- **Required work**
Repeat the entries exactly, and do not carry the pictures over.

......

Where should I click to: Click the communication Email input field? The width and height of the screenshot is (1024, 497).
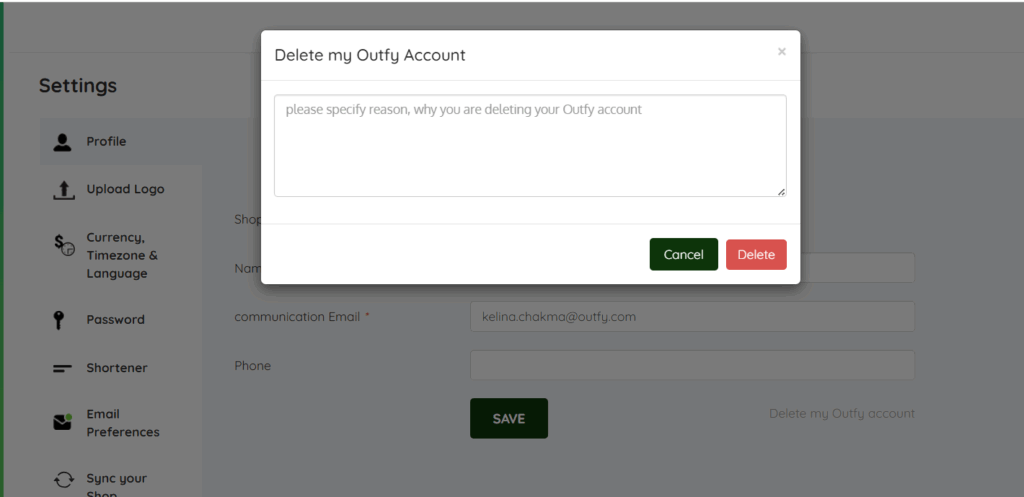(692, 317)
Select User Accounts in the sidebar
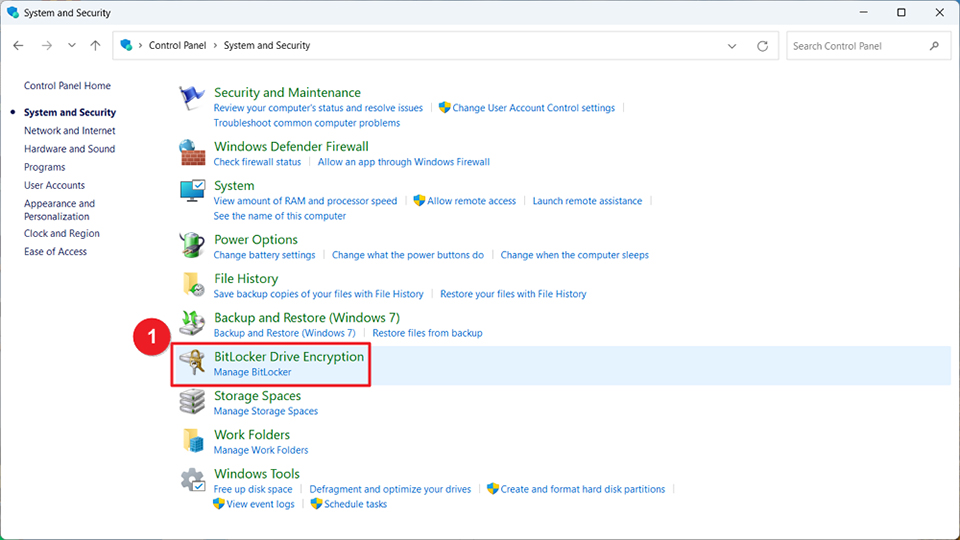 point(54,185)
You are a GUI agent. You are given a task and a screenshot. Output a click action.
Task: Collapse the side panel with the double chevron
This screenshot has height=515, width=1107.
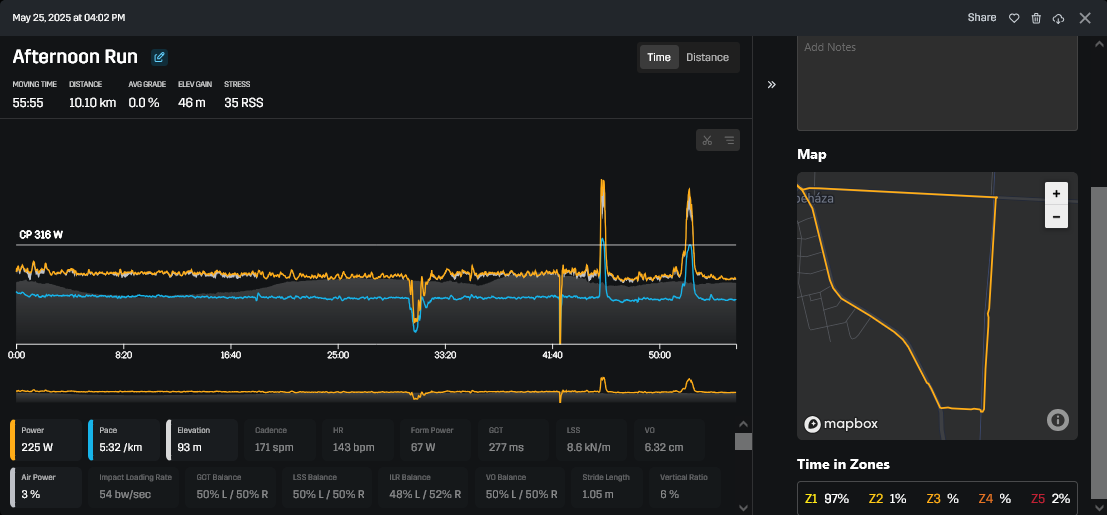772,85

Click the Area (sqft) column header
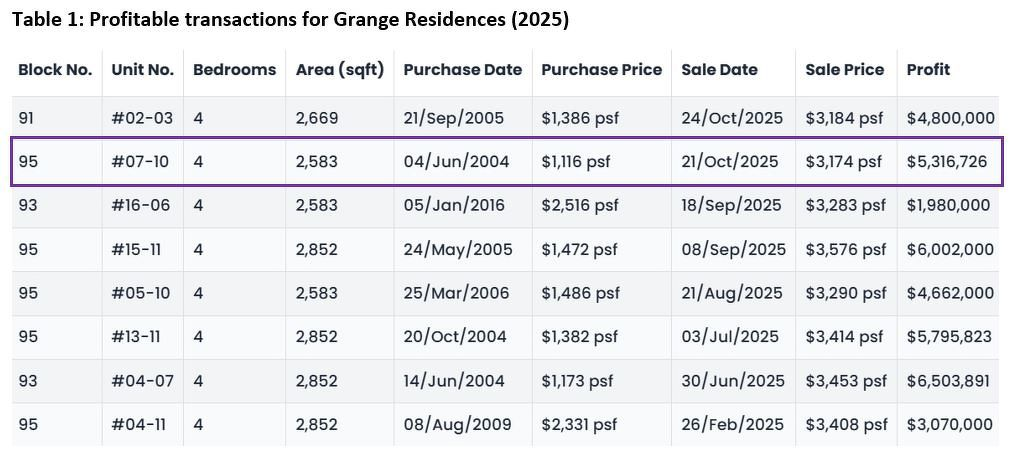pos(340,70)
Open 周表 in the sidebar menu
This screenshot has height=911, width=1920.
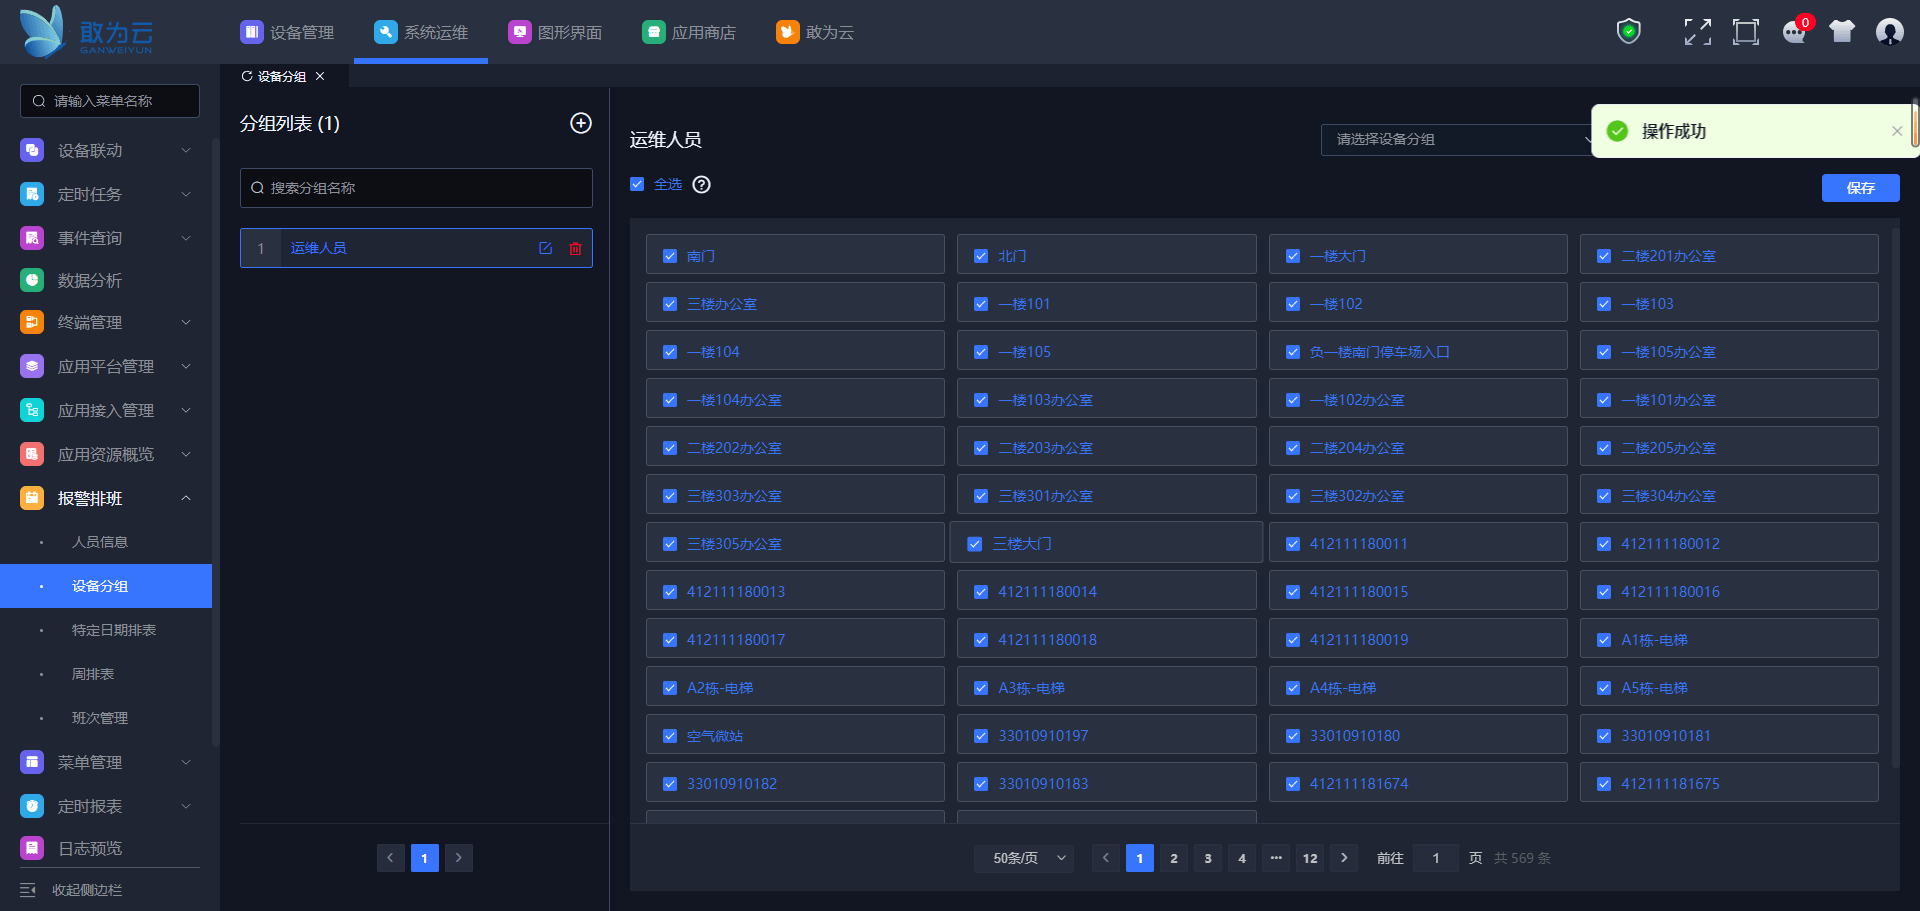93,674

......

- **Problem solution**
Where should I click to: Click the communication Email input field? The width and height of the screenshot is (1024, 497).
(692, 317)
Select User Accounts in the sidebar
 point(54,185)
You are a GUI agent. You are given a task and a screenshot. Output a click action.
Task: Collapse the side panel with the double chevron
This screenshot has height=515, width=1107.
772,85

Click the Area (sqft) column header
pos(340,70)
Open 周表 in the sidebar menu
This screenshot has height=911, width=1920.
93,674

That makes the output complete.